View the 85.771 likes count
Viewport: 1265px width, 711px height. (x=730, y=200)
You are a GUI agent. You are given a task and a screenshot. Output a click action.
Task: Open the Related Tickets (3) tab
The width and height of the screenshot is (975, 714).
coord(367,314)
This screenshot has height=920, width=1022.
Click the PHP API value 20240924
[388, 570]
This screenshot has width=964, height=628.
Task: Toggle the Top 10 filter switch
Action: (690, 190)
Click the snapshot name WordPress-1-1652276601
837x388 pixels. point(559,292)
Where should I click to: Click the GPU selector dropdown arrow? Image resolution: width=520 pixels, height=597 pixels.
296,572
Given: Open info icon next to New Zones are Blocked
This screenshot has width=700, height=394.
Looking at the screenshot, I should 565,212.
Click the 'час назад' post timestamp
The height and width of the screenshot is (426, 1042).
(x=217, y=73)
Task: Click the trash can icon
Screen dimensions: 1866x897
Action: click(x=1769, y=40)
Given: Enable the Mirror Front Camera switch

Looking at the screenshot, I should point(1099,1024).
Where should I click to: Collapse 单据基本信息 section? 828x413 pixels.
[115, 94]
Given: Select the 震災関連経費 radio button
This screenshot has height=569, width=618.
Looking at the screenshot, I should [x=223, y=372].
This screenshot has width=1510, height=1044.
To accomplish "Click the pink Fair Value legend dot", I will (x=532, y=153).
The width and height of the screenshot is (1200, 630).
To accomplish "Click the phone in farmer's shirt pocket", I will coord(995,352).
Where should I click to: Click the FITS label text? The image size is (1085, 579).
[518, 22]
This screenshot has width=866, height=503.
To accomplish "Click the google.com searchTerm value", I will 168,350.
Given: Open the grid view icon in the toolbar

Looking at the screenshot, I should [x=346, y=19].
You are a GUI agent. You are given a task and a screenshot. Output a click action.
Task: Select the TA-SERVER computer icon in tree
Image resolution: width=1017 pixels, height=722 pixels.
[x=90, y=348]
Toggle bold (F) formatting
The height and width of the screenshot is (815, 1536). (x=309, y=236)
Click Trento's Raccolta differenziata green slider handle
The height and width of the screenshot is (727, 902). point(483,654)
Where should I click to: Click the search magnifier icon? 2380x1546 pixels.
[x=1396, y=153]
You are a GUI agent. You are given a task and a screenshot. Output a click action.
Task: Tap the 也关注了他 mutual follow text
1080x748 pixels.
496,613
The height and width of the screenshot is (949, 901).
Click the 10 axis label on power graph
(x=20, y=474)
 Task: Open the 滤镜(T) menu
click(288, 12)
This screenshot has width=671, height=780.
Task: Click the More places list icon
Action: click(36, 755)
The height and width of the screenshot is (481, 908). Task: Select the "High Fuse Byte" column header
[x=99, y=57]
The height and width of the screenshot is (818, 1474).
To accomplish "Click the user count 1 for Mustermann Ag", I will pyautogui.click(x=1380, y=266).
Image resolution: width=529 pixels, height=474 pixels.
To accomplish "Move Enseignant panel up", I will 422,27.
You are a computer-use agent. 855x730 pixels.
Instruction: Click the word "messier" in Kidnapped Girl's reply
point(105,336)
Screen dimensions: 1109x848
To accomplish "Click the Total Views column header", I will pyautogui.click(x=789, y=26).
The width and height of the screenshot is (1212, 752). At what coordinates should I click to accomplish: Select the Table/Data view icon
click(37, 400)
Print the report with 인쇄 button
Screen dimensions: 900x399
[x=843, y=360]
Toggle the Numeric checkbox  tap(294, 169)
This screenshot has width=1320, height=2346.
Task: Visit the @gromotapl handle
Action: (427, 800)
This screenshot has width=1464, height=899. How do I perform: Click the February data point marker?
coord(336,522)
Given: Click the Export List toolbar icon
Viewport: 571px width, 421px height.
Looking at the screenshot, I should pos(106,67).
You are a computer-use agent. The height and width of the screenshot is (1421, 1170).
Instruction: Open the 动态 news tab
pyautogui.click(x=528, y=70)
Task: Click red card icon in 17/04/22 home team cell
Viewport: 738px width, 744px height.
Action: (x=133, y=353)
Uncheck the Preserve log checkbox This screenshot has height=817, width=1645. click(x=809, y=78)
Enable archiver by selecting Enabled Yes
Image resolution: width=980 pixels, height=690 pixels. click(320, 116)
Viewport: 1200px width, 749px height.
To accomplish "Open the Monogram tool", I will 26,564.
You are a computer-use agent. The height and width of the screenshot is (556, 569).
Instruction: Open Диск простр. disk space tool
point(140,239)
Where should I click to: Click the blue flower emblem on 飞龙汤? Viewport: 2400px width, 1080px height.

☆ ☆ ☆ ☆

## THE PROBLEM
Exactly as written, reproduce the whole listing.

## ANSWER FOR THE TASK
View the 85.771 likes count
Viewport: 1265px width, 711px height. (x=730, y=200)
You are a GUI agent. You are given a task and a screenshot. Output a click action.
Task: Open the Related Tickets (3) tab
The width and height of the screenshot is (975, 714).
coord(367,314)
This screenshot has height=920, width=1022.
Click the PHP API value 20240924
[388, 570]
This screenshot has width=964, height=628.
Task: Toggle the Top 10 filter switch
Action: (690, 190)
Click the snapshot name WordPress-1-1652276601
837x388 pixels. point(559,292)
Where should I click to: Click the GPU selector dropdown arrow? Image resolution: width=520 pixels, height=597 pixels.
296,572
Given: Open info icon next to New Zones are Blocked
This screenshot has width=700, height=394.
Looking at the screenshot, I should 565,212.
Click the 'час назад' post timestamp
The height and width of the screenshot is (426, 1042).
(x=217, y=73)
Task: Click the trash can icon
Screen dimensions: 1866x897
Action: click(x=1769, y=40)
Given: Enable the Mirror Front Camera switch

Looking at the screenshot, I should point(1099,1024).
Where should I click to: Collapse 单据基本信息 section? 828x413 pixels.
[115, 94]
Given: Select the 震災関連経費 radio button
This screenshot has height=569, width=618.
Looking at the screenshot, I should [x=223, y=372].
This screenshot has width=1510, height=1044.
To accomplish "Click the pink Fair Value legend dot", I will (x=532, y=153).
The width and height of the screenshot is (1200, 630).
To accomplish "Click the phone in farmer's shirt pocket", I will coord(995,352).
Where should I click to: Click the FITS label text? The image size is (1085, 579).
[518, 22]
This screenshot has width=866, height=503.
To accomplish "Click the google.com searchTerm value", I will 168,350.
Given: Open the grid view icon in the toolbar

Looking at the screenshot, I should [x=346, y=19].
You are a GUI agent. You are given a task and a screenshot. Output a click action.
Task: Select the TA-SERVER computer icon in tree
Image resolution: width=1017 pixels, height=722 pixels.
[x=90, y=348]
Toggle bold (F) formatting
The height and width of the screenshot is (815, 1536). (x=309, y=236)
Click Trento's Raccolta differenziata green slider handle
The height and width of the screenshot is (727, 902). point(483,654)
Where should I click to: Click the search magnifier icon? 2380x1546 pixels.
[x=1396, y=153]
You are a GUI agent. You are given a task and a screenshot. Output a click action.
Task: Tap the 也关注了他 mutual follow text
1080x748 pixels.
496,613
The height and width of the screenshot is (949, 901).
Click the 10 axis label on power graph
(x=20, y=474)
 Task: Open the 滤镜(T) menu
click(288, 12)
This screenshot has width=671, height=780.
Task: Click the More places list icon
Action: click(36, 755)
The height and width of the screenshot is (481, 908). Task: Select the "High Fuse Byte" column header
[x=99, y=57]
The height and width of the screenshot is (818, 1474).
To accomplish "Click the user count 1 for Mustermann Ag", I will pyautogui.click(x=1380, y=266).
Image resolution: width=529 pixels, height=474 pixels.
To accomplish "Move Enseignant panel up", I will 422,27.
You are a computer-use agent. 855x730 pixels.
Instruction: Click the word "messier" in Kidnapped Girl's reply
point(105,336)
Screen dimensions: 1109x848
To accomplish "Click the Total Views column header", I will pyautogui.click(x=789, y=26).
The width and height of the screenshot is (1212, 752). At what coordinates should I click to accomplish: Select the Table/Data view icon
click(37, 400)
Print the report with 인쇄 button
Screen dimensions: 900x399
[x=843, y=360]
Toggle the Numeric checkbox  tap(294, 169)
This screenshot has width=1320, height=2346.
Task: Visit the @gromotapl handle
Action: (427, 800)
This screenshot has width=1464, height=899. How do I perform: Click the February data point marker?
coord(336,522)
Given: Click the Export List toolbar icon
Viewport: 571px width, 421px height.
Looking at the screenshot, I should pos(106,67).
You are a computer-use agent. The height and width of the screenshot is (1421, 1170).
Instruction: Open the 动态 news tab
pyautogui.click(x=528, y=70)
Task: Click red card icon in 17/04/22 home team cell
Viewport: 738px width, 744px height.
Action: (x=133, y=353)
Uncheck the Preserve log checkbox This screenshot has height=817, width=1645. click(x=809, y=78)
Enable archiver by selecting Enabled Yes
Image resolution: width=980 pixels, height=690 pixels. click(320, 116)
Viewport: 1200px width, 749px height.
To accomplish "Open the Monogram tool", I will 26,564.
You are a computer-use agent. The height and width of the screenshot is (556, 569).
Instruction: Open Диск простр. disk space tool
point(140,239)
Where should I click to: Click the blue flower emblem on 飞龙汤? Viewport: 2400px width, 1080px height.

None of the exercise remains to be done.